Court Case Threatens Civil Rights Protection
By: Shawn AlleeThe Appellate Court of Illinois will soon decide whether to uphold a lower court ruling that landlords can legally refuse to rent to people solely because they have federal rent subsidies, The Chicago Reporter has learned.
The case has alarmed the city’s fair housing advocates, who say it threatens the city’s policy to protect renters with Housing Choice Vouchers, also known as Section 8, one of the few such policies in the state.
If the appellate court upholds the ruling, “it will take away one tool tenants have for gaining access to units in the city,” said Kathleen Clark, executive director of the Chicago-based Lawyers Committee for Better Housing, a nonprofit housing law organization. Many advocates fear the court ruling would allow landlords to legally discriminate against African Americans, who form a majority of the families with vouchers. “Chicago is still a very segregated city, and [the city’s policy] is one tool to combat that,” Clark added.

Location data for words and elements
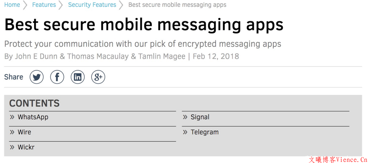Screen dimensions: 368x163
Task: Click the article headline text
Action: [x=144, y=24]
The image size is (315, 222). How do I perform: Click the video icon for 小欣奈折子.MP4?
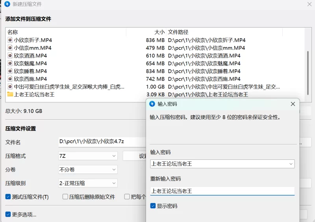[10, 40]
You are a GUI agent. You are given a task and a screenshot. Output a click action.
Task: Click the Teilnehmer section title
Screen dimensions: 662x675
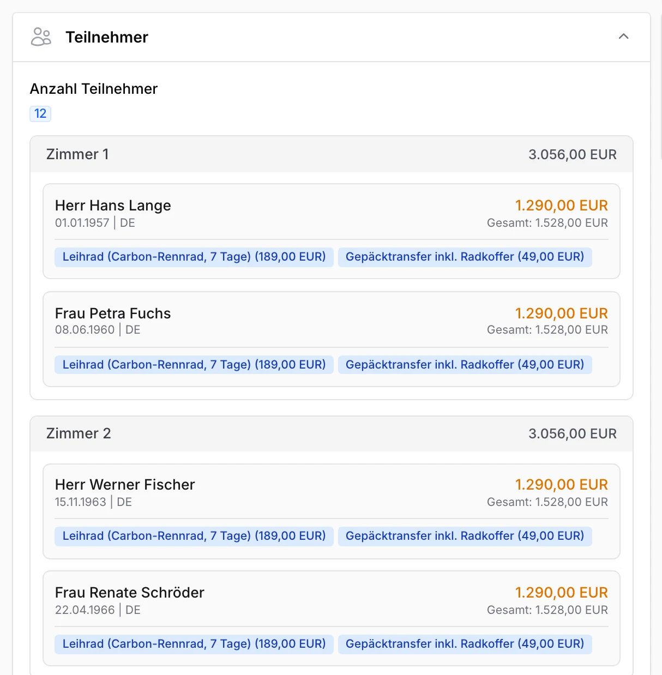click(x=107, y=37)

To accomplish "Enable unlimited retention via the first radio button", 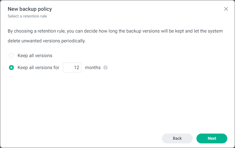I will tap(11, 56).
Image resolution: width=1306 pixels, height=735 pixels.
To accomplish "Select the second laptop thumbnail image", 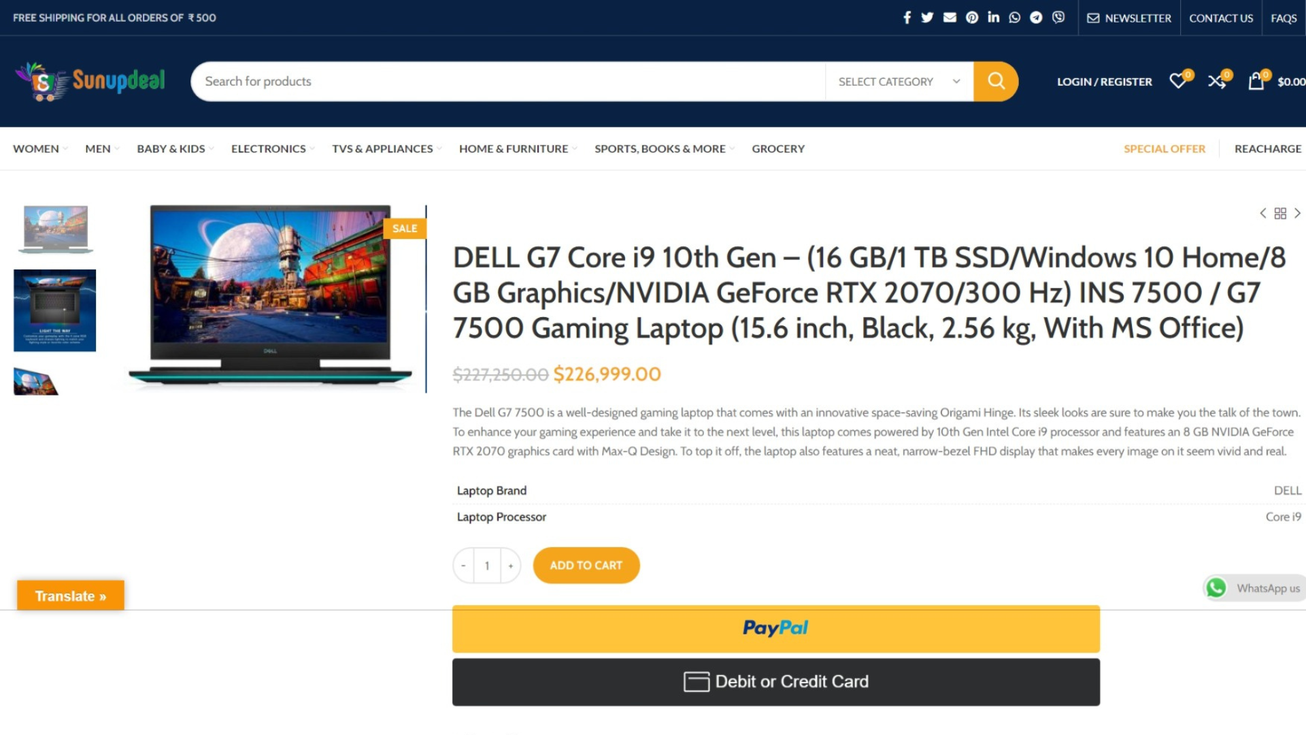I will [55, 310].
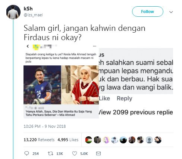Open kSh profile picture avatar
This screenshot has height=159, width=182.
pyautogui.click(x=13, y=12)
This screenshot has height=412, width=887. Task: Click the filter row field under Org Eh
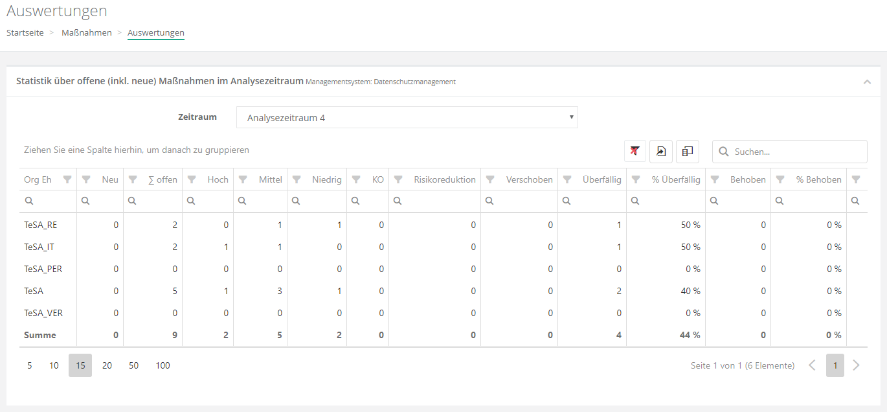52,201
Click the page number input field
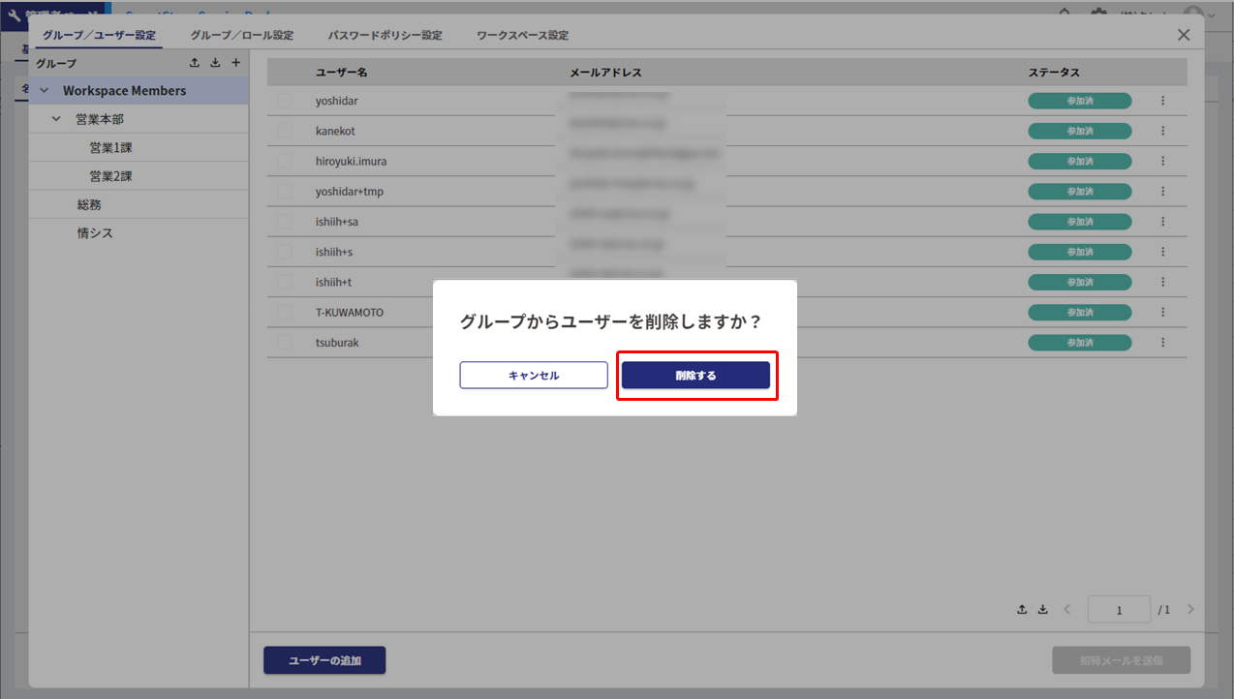Screen dimensions: 1234x699 1119,610
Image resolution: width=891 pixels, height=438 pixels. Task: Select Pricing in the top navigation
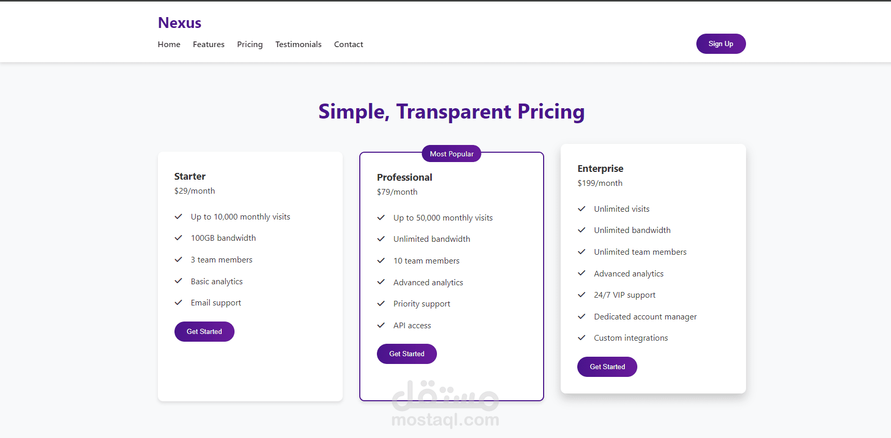[x=250, y=45]
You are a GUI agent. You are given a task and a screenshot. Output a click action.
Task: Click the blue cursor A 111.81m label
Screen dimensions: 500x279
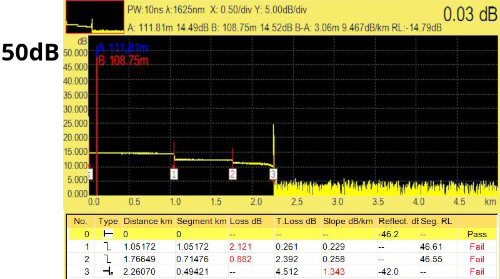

▶ **Challenge 1**
Copy out the records from their first line down to the line containing "click(x=107, y=37)", with both of those lines included. Leave out the pictures.
▶ **Challenge 2**
Pick up the article on the Illinois court case over Section 8 housing vouchers after its final sentence and keep writing it.

▶ **Exercise result 1**
Screen dimensions: 368x163
Task: Click the article headline text
Action: [x=144, y=24]
The image size is (315, 222). How do I perform: Click the video icon for 小欣奈折子.MP4?
[10, 40]
You are a GUI agent. You are given a task and a screenshot. Output a click action.
Task: Click the Teilnehmer section title
Screen dimensions: 662x675
click(x=107, y=37)

▶ **Exercise result 2**
Real-estate representatives contend that administrative red tape, not discrimination, makes landlords reluctant to take voucher holders. “There are times when a landlord has accepted an individual and they wait two or three months [for the mandated inspection],” and receive rental payments, said Judy Roettig, a spokesperson for the Chicagoland Apartment Association.
The city’s Fair Housing Ordinance currently prohibits landlords from refusing to rent to potential tenants due to their source of income, and the city has interpreted the law to include the federal vouchers. A group of state lawmakers tried unsuccessfully this spring to pass a law that would have banned such discrimination.
But, in June 2002, Cook County Circuit Court Judge Bernetta D. Bush issued the first ruling in favor of a Chicago landlord who refused a voucher-holder, writing that the city’s source-of-income protections did not specifically include vouchers and landlords were under no obligation to participate in the program. The city has joined the voucher-holder in an attempt to overturn Bush’s ruling.
Chicagoans cite “source of income” as the most common form of housing discrimination, according to data collected by the Chicago Commission on Human Relations, the arm of city government that judges civil rights complaints.
From 1998 through 2002, Chicagoans, most of them renters, filed 702 cases alleging housing discrimination, commission data show. Forty-three percent cited their source of income as one reason landlords refused to lease to them. City officials say the income in question is, in most cases, a federal voucher. Racial discrimination, the second most common complaint, was alleged by slightly less than 30 percent.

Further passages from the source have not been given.